• ARTICLE:
============
There’s a Monster in Room 301
Featured — By Matthew Worthington on February 23, 2012 at 8:00 am
(Editor’s Note: This is part one in a two-part series)
A few months back, I had traveled to Boston. Upon flying into Logan International, I took a cab from the airport and happened to get into a guy named Tony’s cab.
At first, I didn’t think anything of it. Honestly, I had a million of other things in my mind: I was nauseous about the cab fare (which is significantly higher than DC’s), ridiculously tired from teaching that day (which is why I didn’t talk much), and I was trying to send out a couple of quick emails. But I felt God simply asking me to stop. To put those things down for a minute and talk to the man giving me a ride.
So I did.
I asked him how long he’d lived in Boston. He said he’d been there twelve years, but that his home was originally from Nigeria. Next, he turned the question on me, asked me what I did, where I was from, the usual. I explained that I was originally born and raised in Texas, but that now I live in DC where I teach Special Education. Small chat really. But the bit about Texas caught his attention first, which is very understandable. I mean, who isn’t attracted to that word–”Texas?”
“Texas?!” He says. “I’ve been to Floyd, TX!” He had this kind of brightness in his tone.
“FLOYD, TX?!?! Why on earth did you go to Floyd, TX?” I said.
I did not share that same brightness, but more of a concern as to why he’s only visited a tiny unincorporated area in the Lone Star state.
“Well, my church goes out there for a conference that I attend every summer,” he responded.
“Get out! That’s awesome! Well, the conference I’m going to right now is a Christian conference,” I said.
“Wait,” He nervously interrupts. “You said you were a teacher right? Do you think you could help me?”
A little hesitant as to what the request could be, I said, “Sure.”
“You see, my son is nine years old, and he cannot read.”
At this point, he took a quick breath as if those words still stung when they came out of his mouth. And then he continued about how he’s been trying to teach his son how to read for years. How he and his wife have read to him since he’s been a baby. And how nothing has worked for him. They said they constantly encourage him, but no matter their efforts, he just can’t read. And not even the Bible.
“You know it’s important to me for my son to learn how to read,” He says to me, “If he can’t read, then what? His life is destined to be no good, but mostly because that’s how you access everything in the world. You read, and if you can’t do that, then what?”
He invited me to church on Sunday, we exchanged contact information, and I promised to email him the name of some schools I know of in the area who have a reputation for having a dramatic impact on students with significant learning difficulties such as his son’s. A few months later while my wife and I were honeymooning in Napa Valley, I received a phone call from Boston and picked it up during lunch one afternoon. It was Tony. The school I had recommended ended up taking his son, and months later he remembered to call some stranger in his cab to say thank you.
============
• EXTRACTED DATA:

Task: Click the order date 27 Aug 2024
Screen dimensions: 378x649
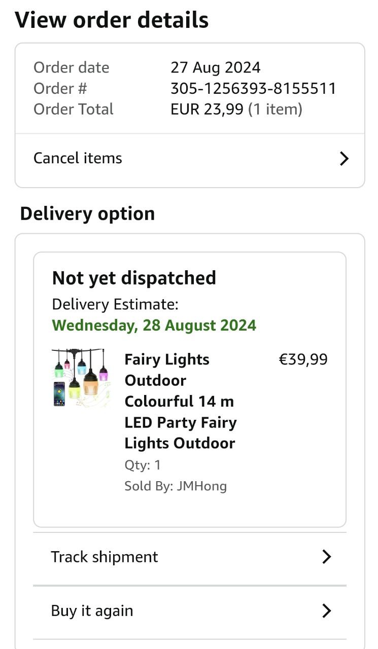Action: tap(216, 67)
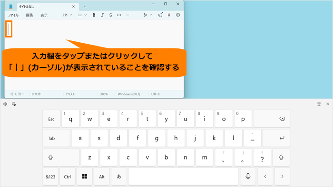Expand the rewrite tool dropdown arrow

pos(151,15)
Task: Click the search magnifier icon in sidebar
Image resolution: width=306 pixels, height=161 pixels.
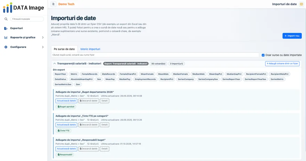Action: 6,19
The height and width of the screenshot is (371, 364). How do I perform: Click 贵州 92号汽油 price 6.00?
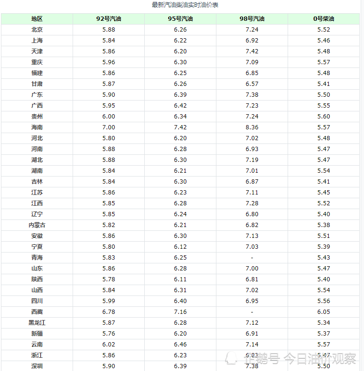(108, 117)
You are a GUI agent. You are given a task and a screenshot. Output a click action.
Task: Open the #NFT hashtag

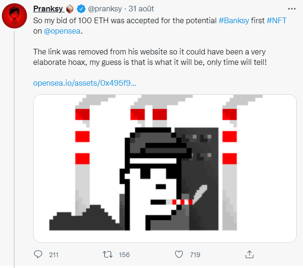click(x=277, y=21)
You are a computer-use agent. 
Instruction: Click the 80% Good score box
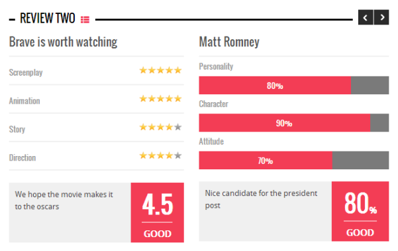click(360, 211)
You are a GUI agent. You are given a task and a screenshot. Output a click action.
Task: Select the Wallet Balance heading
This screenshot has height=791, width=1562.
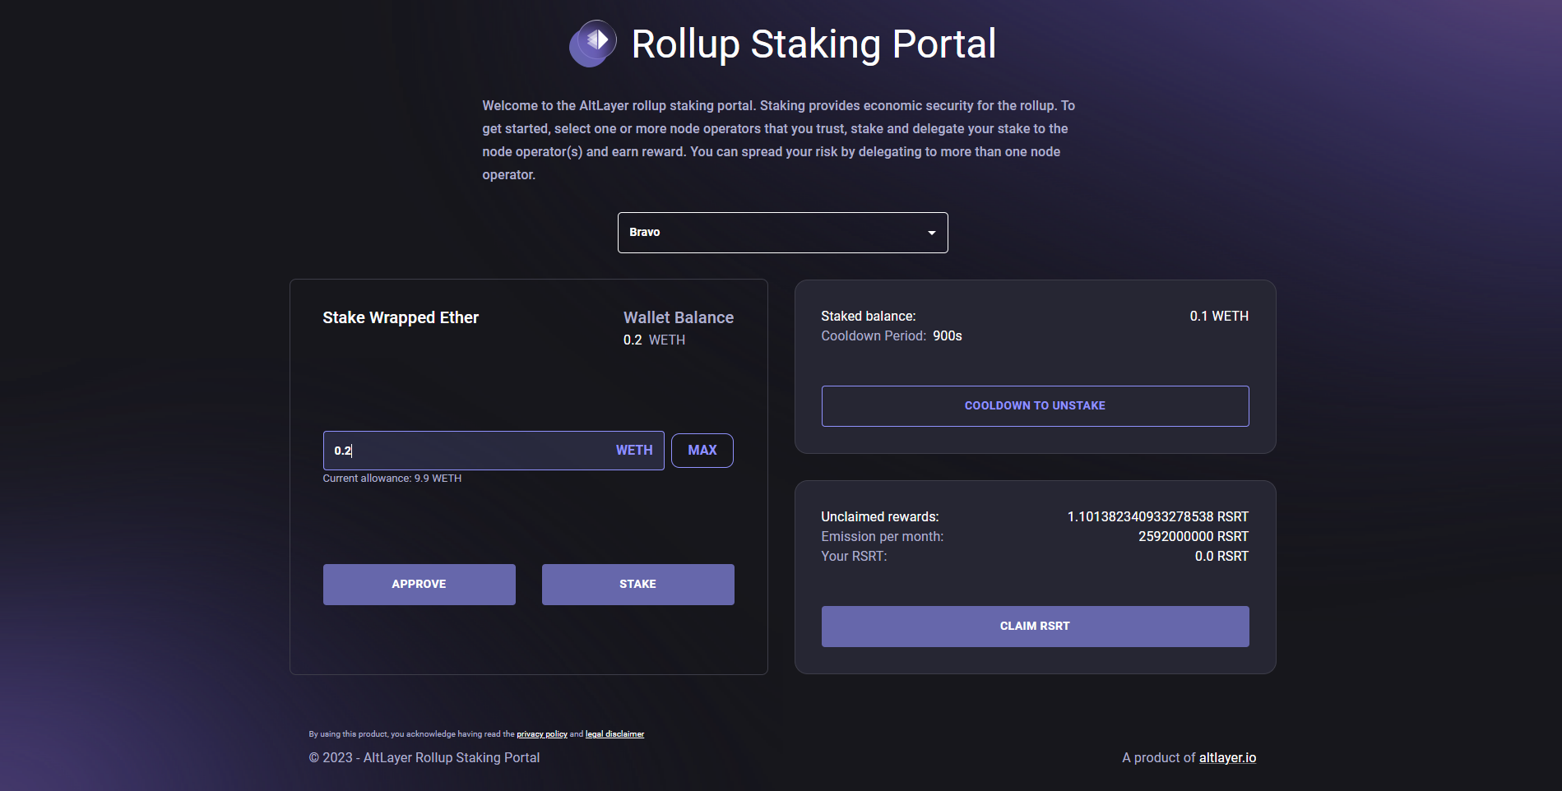(x=679, y=317)
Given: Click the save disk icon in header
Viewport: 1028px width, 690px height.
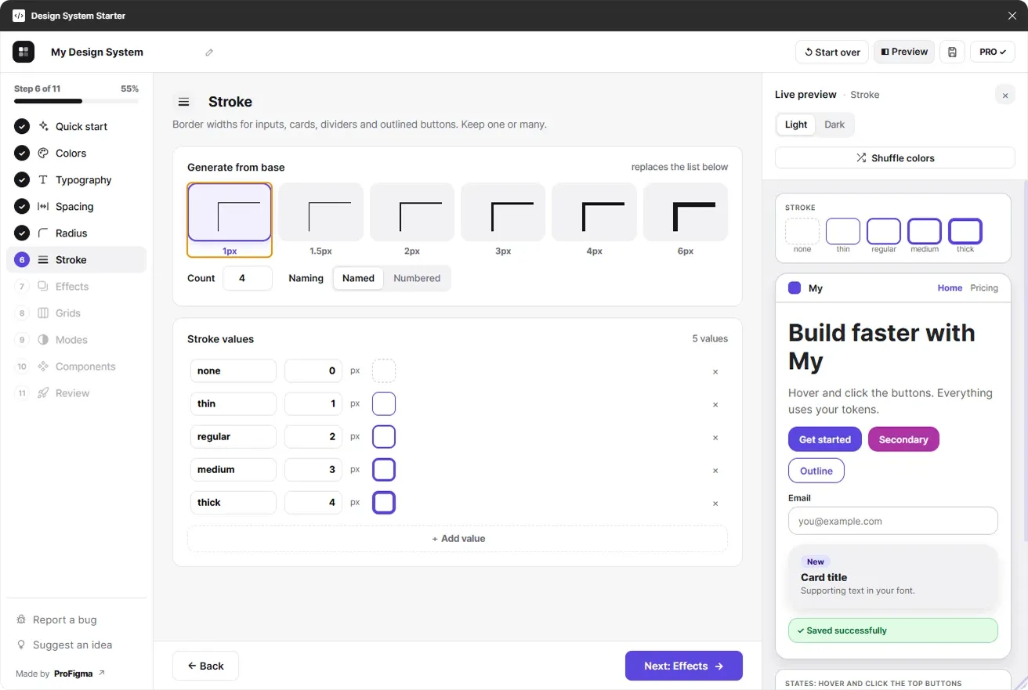Looking at the screenshot, I should [x=952, y=52].
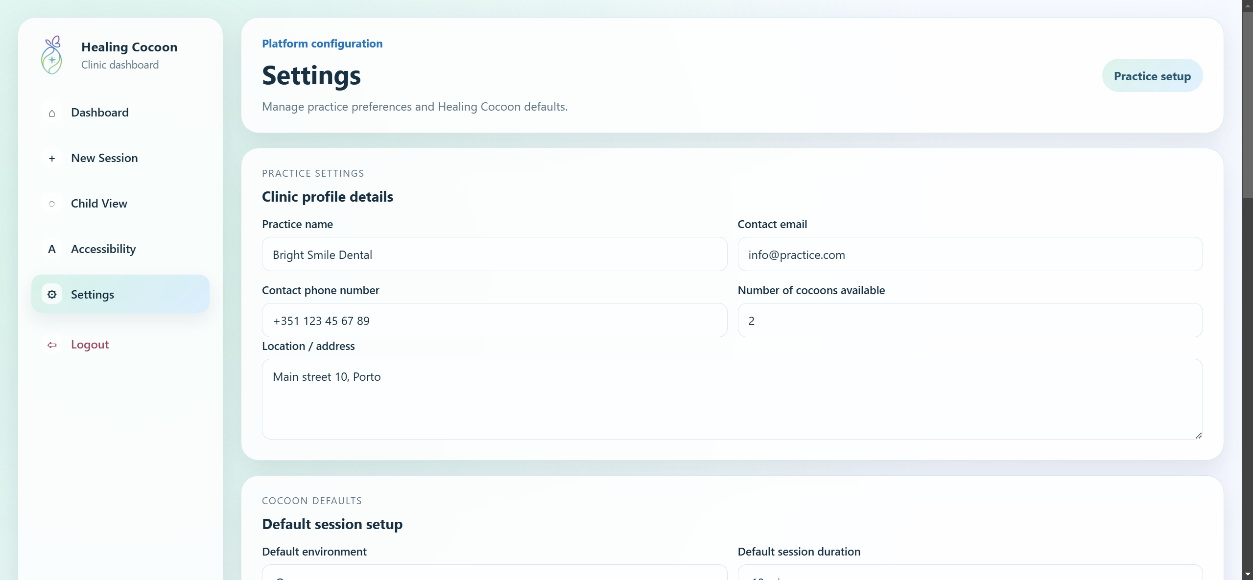This screenshot has height=580, width=1253.
Task: Go to the Child View page
Action: coord(99,204)
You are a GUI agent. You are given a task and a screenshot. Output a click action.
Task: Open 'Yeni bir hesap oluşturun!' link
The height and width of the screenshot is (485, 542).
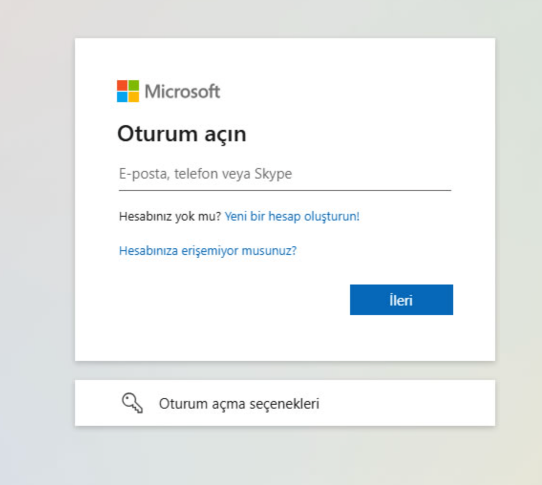click(292, 216)
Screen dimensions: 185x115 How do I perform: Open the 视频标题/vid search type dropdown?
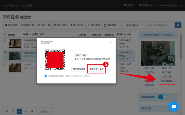pos(133,25)
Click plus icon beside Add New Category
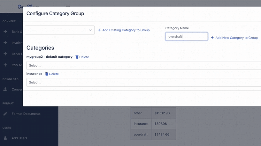 [x=212, y=38]
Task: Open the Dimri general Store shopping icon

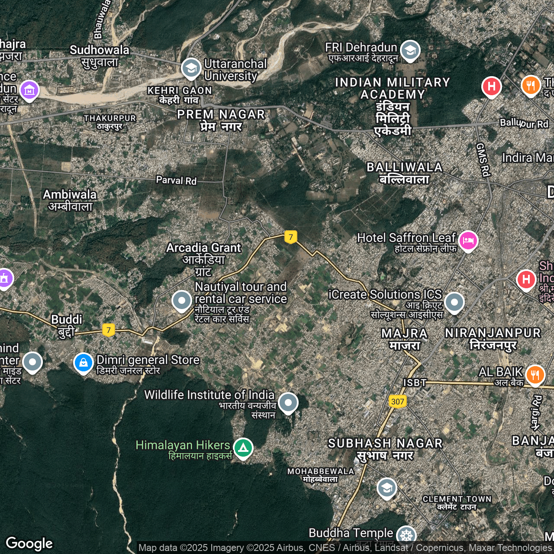Action: pos(84,362)
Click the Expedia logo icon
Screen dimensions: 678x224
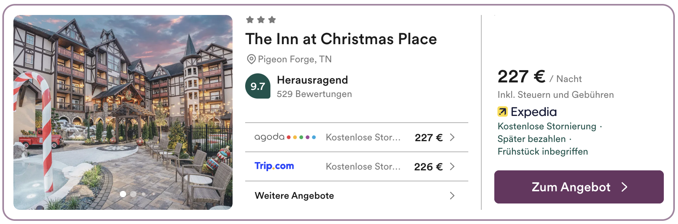[502, 112]
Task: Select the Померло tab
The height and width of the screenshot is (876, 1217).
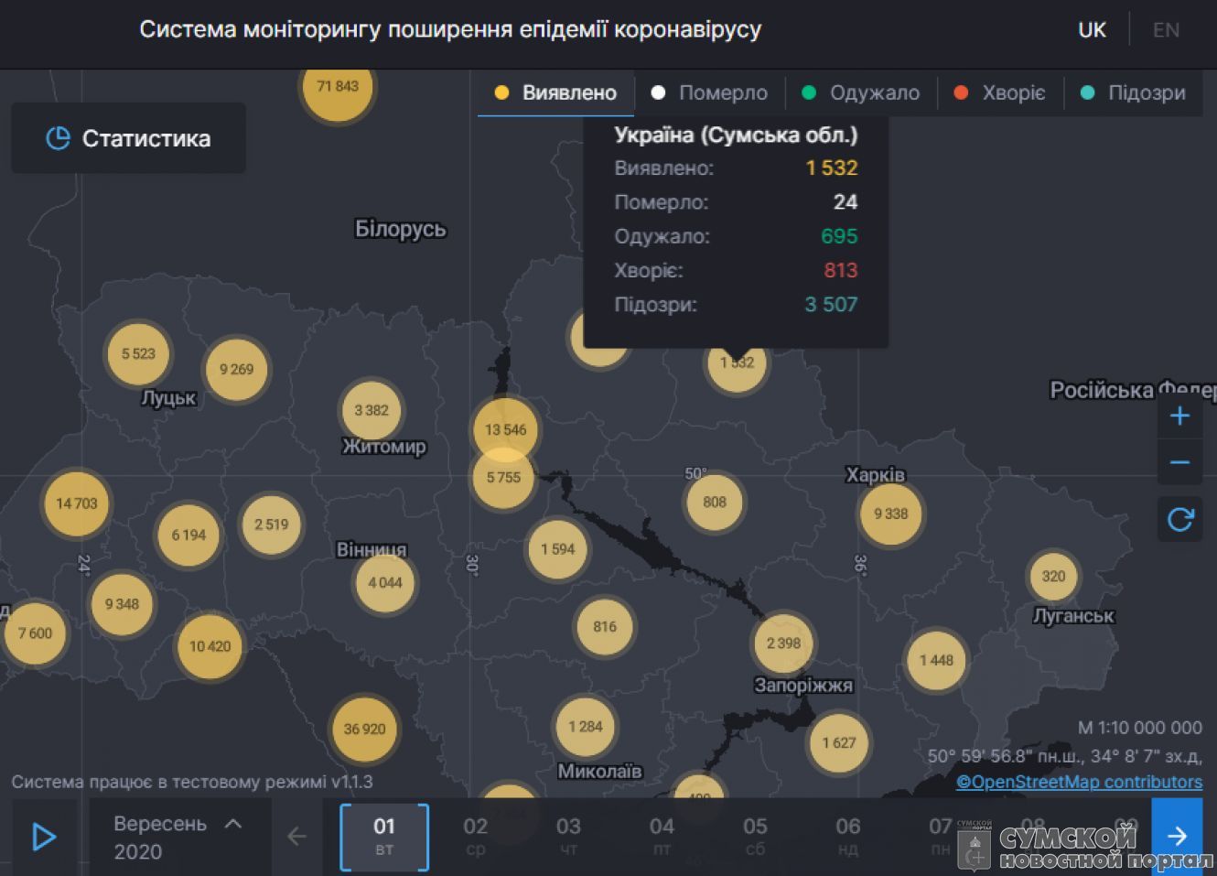Action: (x=710, y=92)
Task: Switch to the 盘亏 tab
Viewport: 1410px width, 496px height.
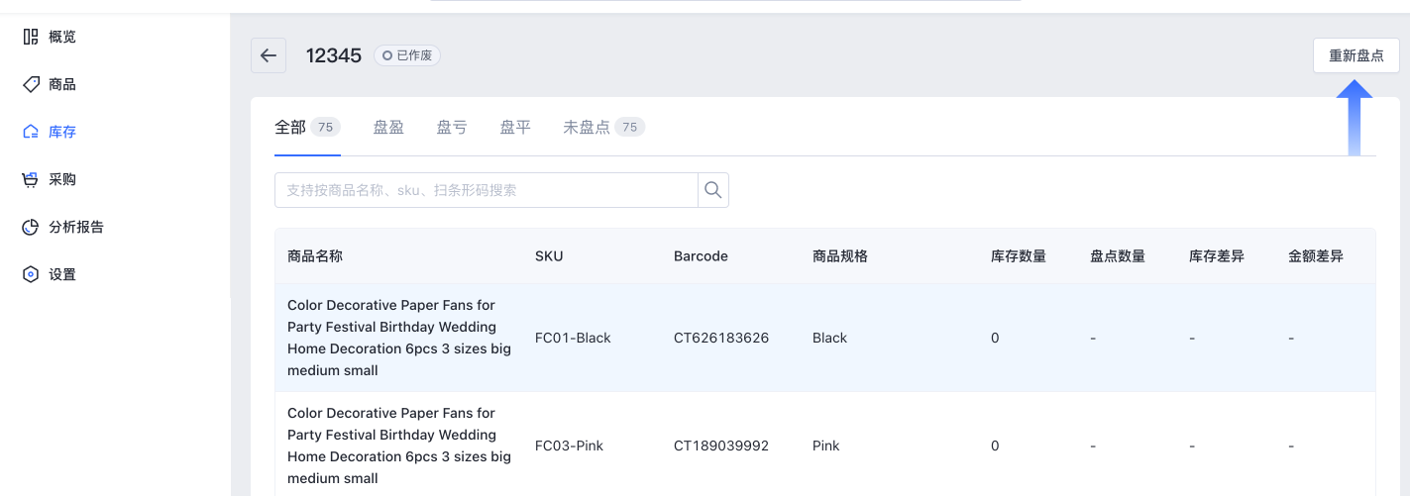Action: [x=452, y=127]
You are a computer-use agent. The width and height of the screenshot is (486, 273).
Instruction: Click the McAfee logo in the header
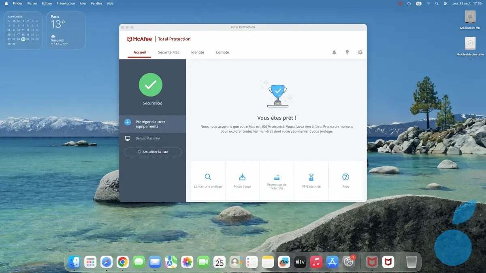click(140, 39)
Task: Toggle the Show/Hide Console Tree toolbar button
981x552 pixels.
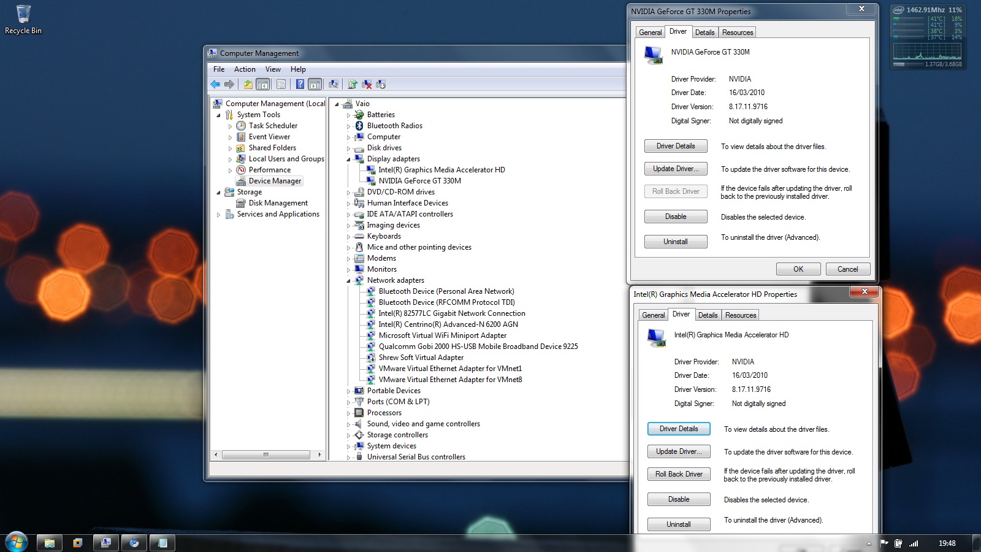Action: tap(262, 85)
============
• EXERCISE SET:
a) Answer from the article:
(i) How many years had Tony lived in Boston?
(ii) How old is Tony's son?
(iii) Where was the writer honeymooning when the call from Boston came?
b) From the article, extract the passage that opens with the words containing "At this point, he" and closes with "even the Bible.".
Base every answer on the article alone.

• ANSWERS:
a)
(i) Twelve years
(ii) Nine years old
(iii) Napa Valley

b)
At this point, he took a quick breath as if those words still stung when they came out of his mouth. And then he continued about how he’s been trying to teach his son how to read for years. How he and his wife have read to him since he’s been a baby. And how nothing has worked for him. They said they constantly encourage him, but no matter their efforts, he just can’t read. And not even the Bible.